# Space Wolves



## Syph (Aug 3, 2008)

Everyone's favourite Space Puppies are apparently on their way as the next 40K codex following Imperial Guard this May. Current rumours:

Release date -


radical_psyker said:


> 100% certain the Space Wolves book has already been re-written.
> 99% certain it will be released between Aug and Nov 2009.
> 80% certain it will be released between Sep and Oct 2009.
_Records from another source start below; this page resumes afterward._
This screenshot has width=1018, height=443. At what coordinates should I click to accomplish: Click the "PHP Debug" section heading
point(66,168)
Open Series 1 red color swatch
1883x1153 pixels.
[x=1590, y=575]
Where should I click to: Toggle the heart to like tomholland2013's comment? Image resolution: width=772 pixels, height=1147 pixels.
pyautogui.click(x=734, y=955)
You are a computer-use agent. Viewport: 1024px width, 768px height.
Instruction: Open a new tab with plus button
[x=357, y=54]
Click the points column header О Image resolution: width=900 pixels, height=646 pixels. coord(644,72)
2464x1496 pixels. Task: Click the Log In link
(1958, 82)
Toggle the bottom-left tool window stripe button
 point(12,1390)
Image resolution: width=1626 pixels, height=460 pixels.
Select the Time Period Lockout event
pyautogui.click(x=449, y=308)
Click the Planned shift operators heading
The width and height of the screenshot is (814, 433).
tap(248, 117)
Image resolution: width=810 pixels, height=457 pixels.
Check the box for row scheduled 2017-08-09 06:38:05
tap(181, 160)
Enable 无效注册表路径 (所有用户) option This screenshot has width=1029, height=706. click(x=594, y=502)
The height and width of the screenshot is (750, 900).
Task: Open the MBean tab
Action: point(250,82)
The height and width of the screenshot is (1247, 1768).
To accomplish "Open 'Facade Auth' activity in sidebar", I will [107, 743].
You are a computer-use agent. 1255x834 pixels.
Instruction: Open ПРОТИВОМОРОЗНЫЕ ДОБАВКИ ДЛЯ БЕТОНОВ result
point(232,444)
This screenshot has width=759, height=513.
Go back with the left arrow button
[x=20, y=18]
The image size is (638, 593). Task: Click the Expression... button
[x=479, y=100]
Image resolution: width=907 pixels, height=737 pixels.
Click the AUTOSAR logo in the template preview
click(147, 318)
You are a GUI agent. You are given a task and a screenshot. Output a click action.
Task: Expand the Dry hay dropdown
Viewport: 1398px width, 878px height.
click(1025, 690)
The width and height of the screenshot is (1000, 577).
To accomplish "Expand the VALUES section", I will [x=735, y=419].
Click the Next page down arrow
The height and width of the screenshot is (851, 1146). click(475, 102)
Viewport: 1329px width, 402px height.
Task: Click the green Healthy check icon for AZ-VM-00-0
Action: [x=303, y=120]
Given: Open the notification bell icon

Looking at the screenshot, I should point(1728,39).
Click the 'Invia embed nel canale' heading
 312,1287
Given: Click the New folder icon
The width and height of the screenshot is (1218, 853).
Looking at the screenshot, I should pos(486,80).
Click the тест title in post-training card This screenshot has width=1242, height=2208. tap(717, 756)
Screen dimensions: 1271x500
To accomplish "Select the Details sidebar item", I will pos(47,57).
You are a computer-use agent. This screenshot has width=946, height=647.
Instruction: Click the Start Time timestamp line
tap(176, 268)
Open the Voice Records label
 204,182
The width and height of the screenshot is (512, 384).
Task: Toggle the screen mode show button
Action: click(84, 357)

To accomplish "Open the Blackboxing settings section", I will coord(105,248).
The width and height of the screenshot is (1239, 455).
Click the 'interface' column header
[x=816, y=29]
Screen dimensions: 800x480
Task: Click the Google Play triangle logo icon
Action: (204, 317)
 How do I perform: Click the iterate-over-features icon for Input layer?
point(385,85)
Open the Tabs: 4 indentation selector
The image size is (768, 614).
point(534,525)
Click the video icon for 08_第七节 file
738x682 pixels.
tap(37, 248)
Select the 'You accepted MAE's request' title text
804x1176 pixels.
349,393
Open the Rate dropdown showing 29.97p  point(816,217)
Most likely seen in September at UK Games Day 2009, released in October.

Rules - 


Shadowphrakt said:


> -If drop pods are taken, the whole army must take them.
> 
> -Bjorn the Fellhanded has AV14 on all sides, better stats.
> 
> ...


_(Updated with small changes)_

As a small observation, when at WHW recently for a usual visit, I noticed that all recent rumoured armies were missing from the Citadel Miniature Hall cabinets - no IG, no Beasts of Chaos, no Skaven, no Space Wolves... Make of that what you will...

From BoLS:


> Whispers on the wind tell us the following:
> Space Wolves have two new main sets planned:
> -Wolf Guard in Terminator armour.
> -Plastic Long Fangs set.
> ...


----------



## Syph (Aug 3, 2008)

In addition - BoLS seem to think we may see a Australian release in October. I think we'll see them at Games Day in September, so that makes sense. In fact, it's expected.


----------



## BDJV (Dec 15, 2008)

More from Warseer!



M4V3R!CK said:


> Seems to me that alot of these rumors are Borderline "Fantasy" style, a Lord riding on a giant wolf seems like a Khorne Lord on a Juggernaught or something along those lines.
> 
> well, seeing as how i get to dip my hands into the Rumor Mill here in the fridgid territories of Southern Ontario and since I've kept my ear to the ground and my hand on the "grain o' salt" button for some time now, i'll let you all know what I have heard, and go ahead and call me out if you think its crazy.
> 
> ...


----------



## BDJV (Dec 15, 2008)

More tidbits pilfered from WS.



Drakon said:


> Heard a few rumours that want to see if other people have heard them too. My source is a reliable source but you can take it as a grain of salt or whatever.
> 
> Pretty much was told that:
> 
> ...


----------



## BDJV (Dec 15, 2008)

I found this conversation on the SWC forum, tastey tidbits from Brimstone of WS fame! B) 



Brimstone said:


> wookie2533 said:
> 
> 
> > just wondering HG how do you make the lightning claws if you don't mind divulging or if you can give me a link to how to do it
> ...





Brimstone said:


> metaal said:
> 
> 
> > That is why we have a tutorial for the flayed hands for Necrons
> ...





Brimstone said:


> Geifer said:
> 
> 
> > Hints, subtlety, obscurity, all these things are ill placed on a Space Wolves forum.
> ...





Grimmaw said:


> oh so either lightning claws are gonna get a wolfy name like Wolfs Claw or something
> or were gonna get summink special


So it looks like Lightning Claws will get some sort of Special rules treatment in the New Space Wolf Codex. The anticipation for the new SW Codex is killing me!


----------



## BDJV (Dec 15, 2008)

New stuff from B&C, confirming the Wolf riding HQ.



Insane Psychopath said:


> DragonPup said:
> 
> 
> > soonerhef said:
> ...


----------



## BDJV (Dec 15, 2008)

Here is the current round up of rumors that we have so far. 7/8

The Space Wolf codex has an October release date.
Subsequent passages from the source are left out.